25 Imaginary appearances in dreams are in no way accompanied by their immediate or accessory causes, as all actual existences are. Therefore this imaginary world is the appearance of the everlasting Intellect of Consciousness, which is Brahman itself. 26 The world, appearing as a false dream, is only a causeless unreality. But considering it as the appearance of Brahman, it has both its cause and reality.

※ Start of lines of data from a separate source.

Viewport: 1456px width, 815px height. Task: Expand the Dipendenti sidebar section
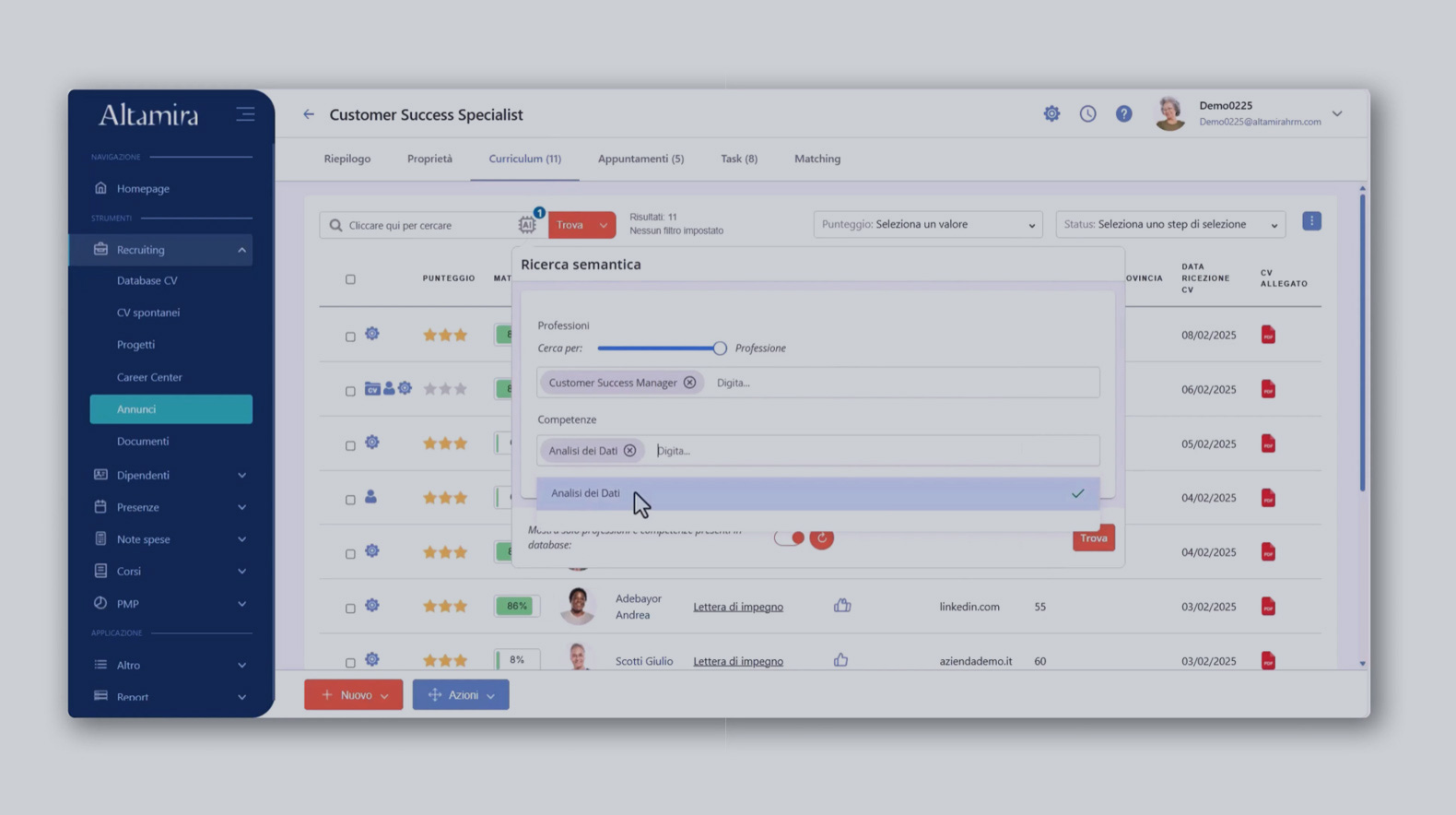click(x=170, y=475)
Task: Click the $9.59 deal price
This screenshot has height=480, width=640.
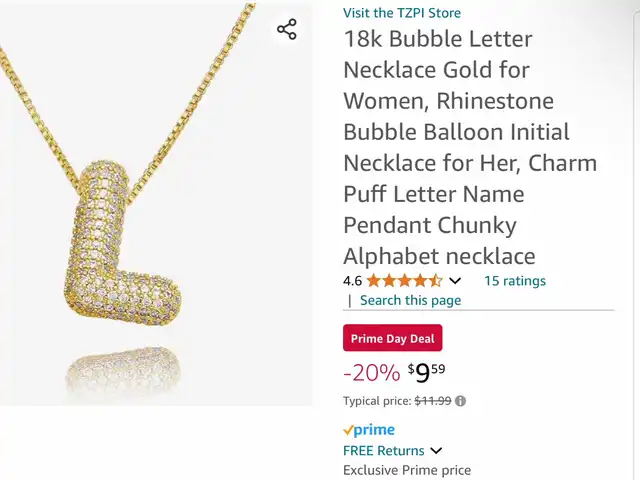Action: pos(426,373)
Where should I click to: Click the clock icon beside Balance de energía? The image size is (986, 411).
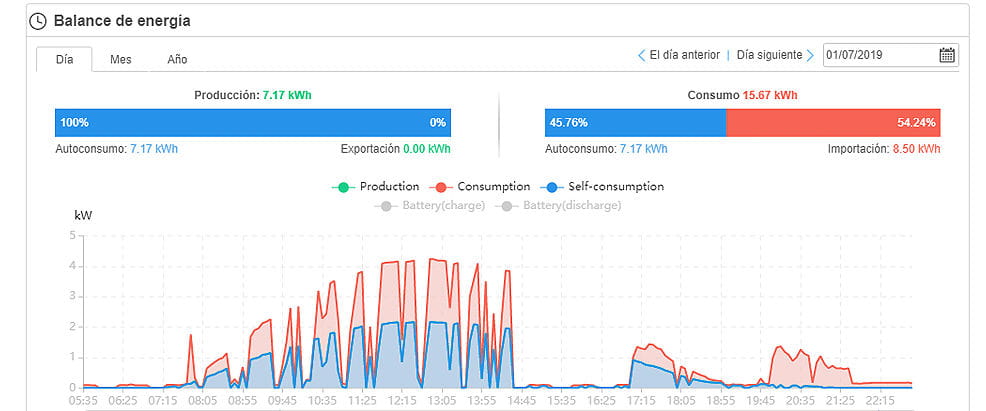pyautogui.click(x=38, y=21)
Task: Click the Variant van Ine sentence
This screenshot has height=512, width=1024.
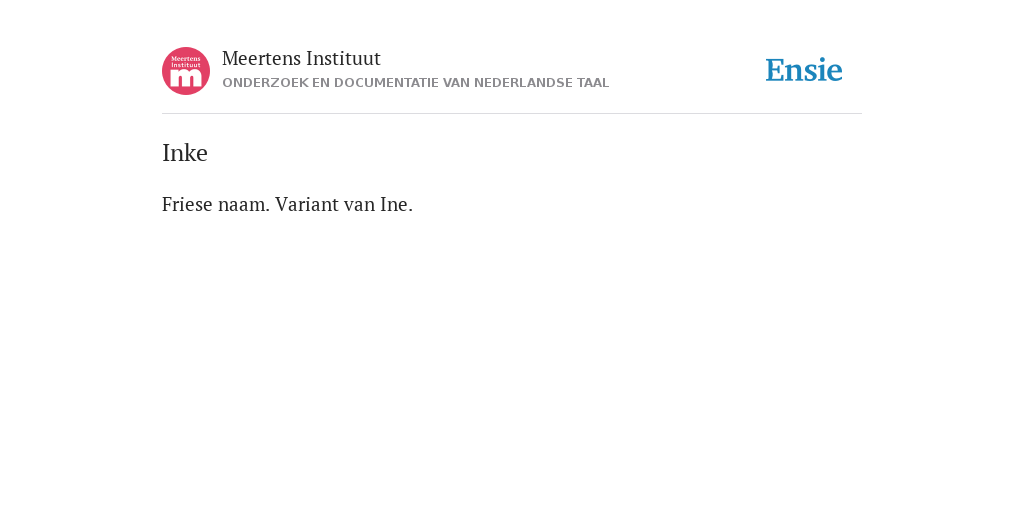Action: [344, 204]
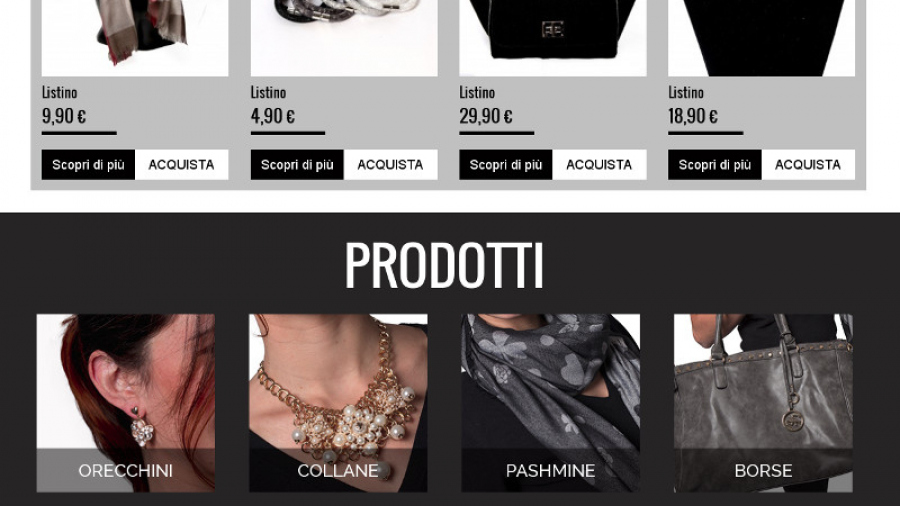Select the bracelets product image
Image resolution: width=900 pixels, height=506 pixels.
point(344,38)
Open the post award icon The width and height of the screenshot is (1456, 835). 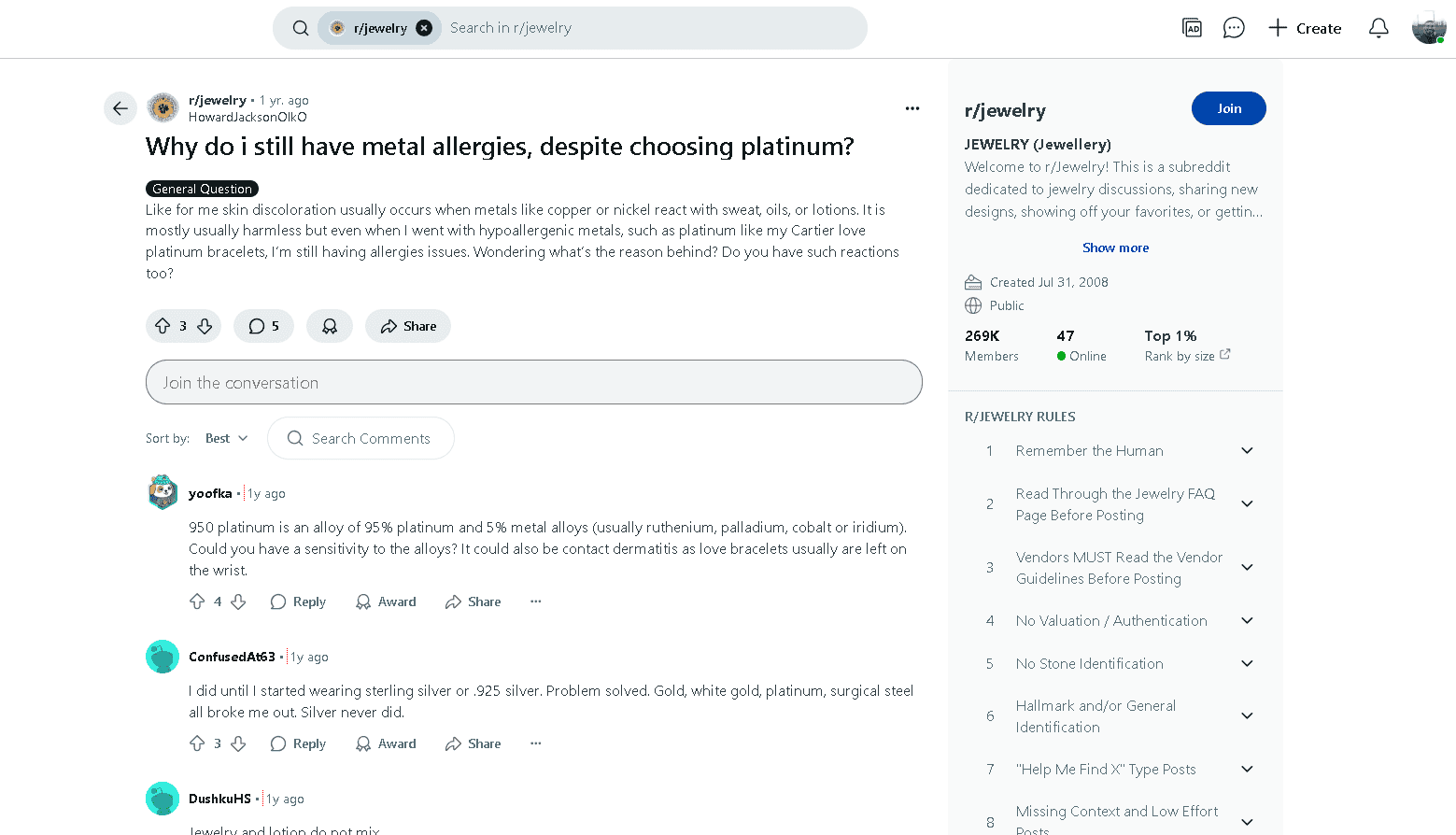click(330, 326)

27 The casual occurrence of dreams deludes our consciousness of them. So the accidental appearance of the world is equally delusive of our understanding of it. Its extension is a delusion like the expansion of a dream. 28 Everything appears to be as caused or uncaused as we take it to be. 29 It is a deception of the understanding to take the imaginary world to be the product of a real causality. It is natural to the waking state to take the world as real which, in our sleep and dreams, appears quite calm and unreal.
30 Now hear me tell you, O great minded sage, that the one Existent Being, Brahman, is the sole cause of existence. What else can cause all nature and this all pervading vacuum? 31 Say, what can be the cause of the solidity of the earth and the lightness of air? What is the cause of our universal ignorance? What is the cause of the self born Brahman? 32 What may be the cause of creation and what is the origin of the winds, fire and water? What is the source of our apprehensions of things that are mere vacuum in empty intellect? 33 Tell me, what can be the cause of the rebirth of departed souls into the mass of material bodies? The course of creation is going on in this manner from the beginning. 34 Thus all things seem to be going on and reoccurring in this world, like wheels and spheres turning in air, because we have a constant habit of thinking and seeing them as such.

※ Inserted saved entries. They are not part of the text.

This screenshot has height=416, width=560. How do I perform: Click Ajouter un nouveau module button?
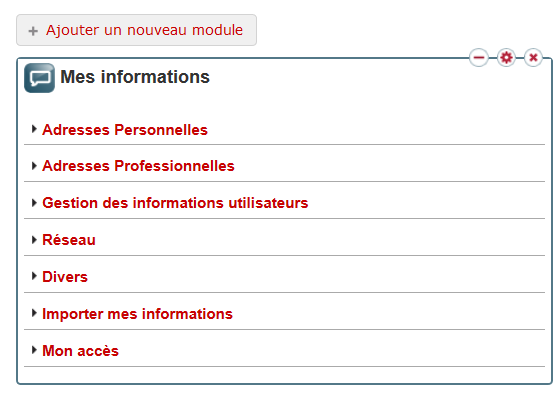136,30
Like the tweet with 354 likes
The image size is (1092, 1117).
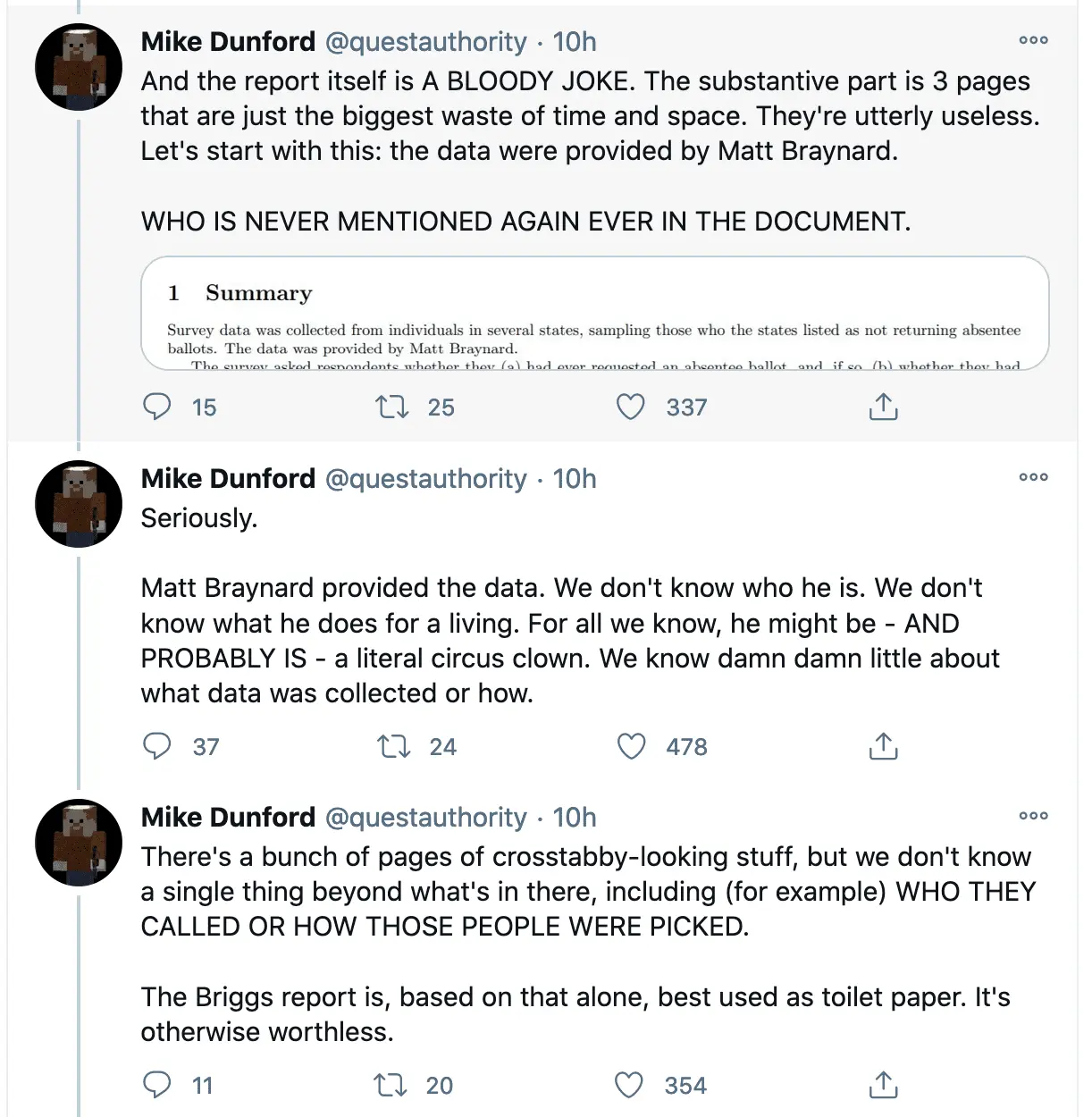click(x=629, y=1085)
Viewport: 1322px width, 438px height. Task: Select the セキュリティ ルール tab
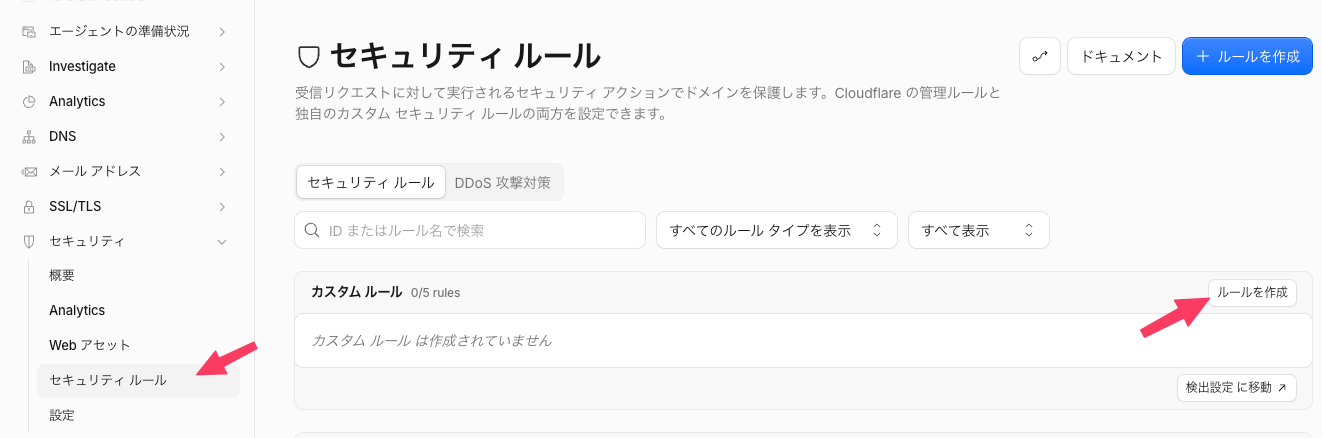tap(371, 183)
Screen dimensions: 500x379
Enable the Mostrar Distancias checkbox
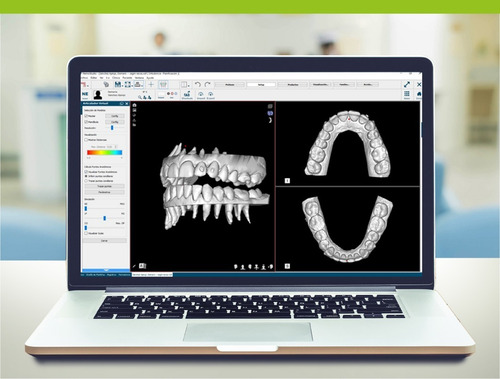pos(86,140)
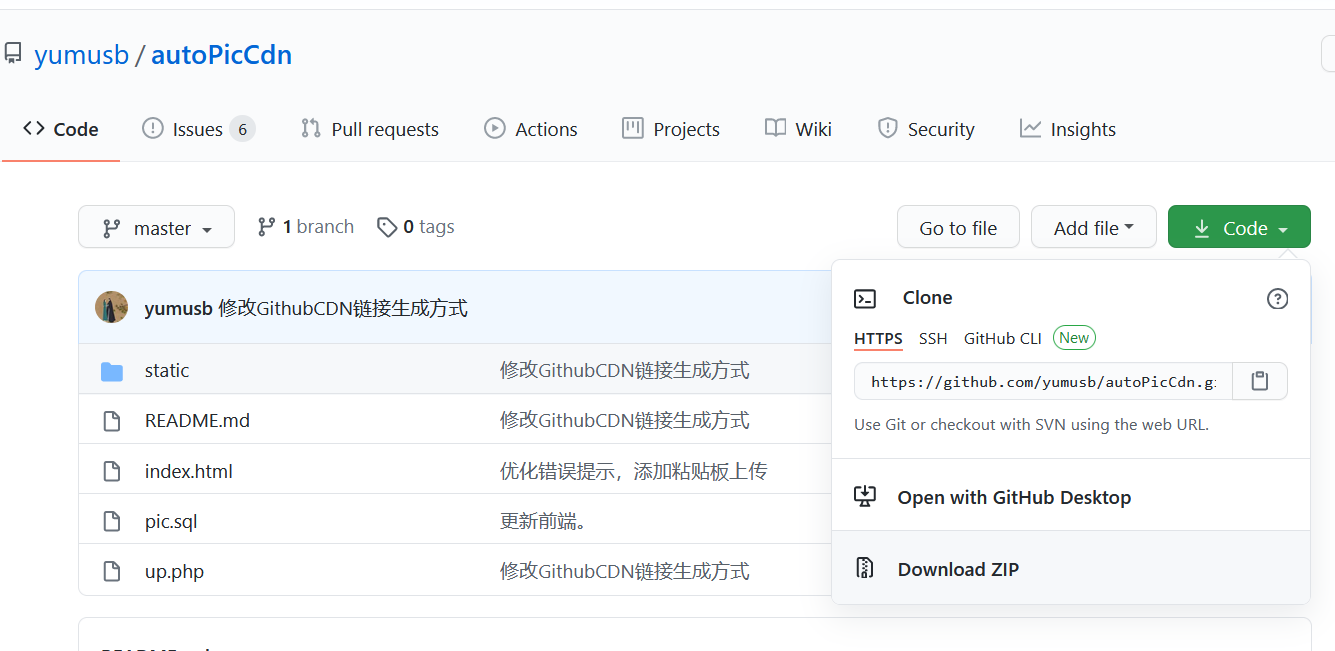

35 Thus the great Brahman himself, in the form of Brahma the Creator, spreads and moves throughout the world. Afterwards this Brahma receives as many different names as the different phases and forms he displays in nature, such as the earth, air and the like. 36 All creations move about like fluctuations of winds in the spacious firmament of the Divine Mind which conceives of itself various forms of things in its own imagination. 37 Whatever it imagines in any form or shape, the same receives the very form as a decree of fate. Since these forms are the very images or ideas of the Divine Mind, they are considered to form the body of God.

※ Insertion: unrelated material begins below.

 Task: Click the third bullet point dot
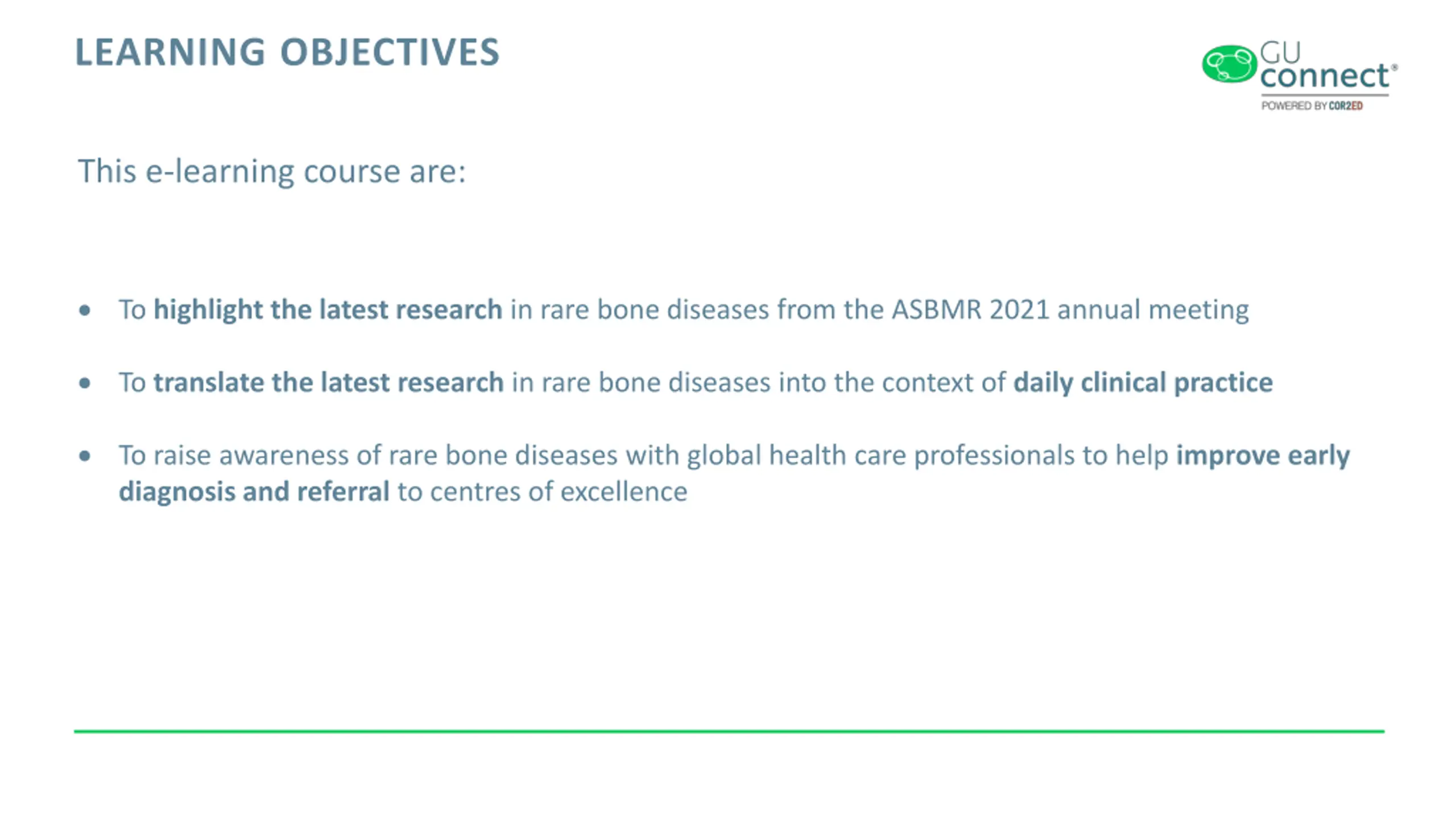point(85,456)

38 Whatever likeness the Divine Intellect first designed, it bears that same form and figure to this day. 39 But as the Divine Mind is all powerful and omniscient, it is able to alter them and make others anew by its great efforts. 40 Whenever anything is supposed to have a cause, it is also thought to be subject to the will of that cause. Wherever there is no hypothesis of a cause, there is no capacity or possibility of its alteration. 41 Like vibration in air, the world first existed as an idea in the Divine Mind. As it was insubstantial before, so it continues ever still.
42 They who amass the merits or demerits of their pious or impious deeds reap the good or bad rewards or results accordingly in this life. There are others who are crushed under a thousand disasters, falling upon them like showers of hailstones or the thunderbolts of heaven.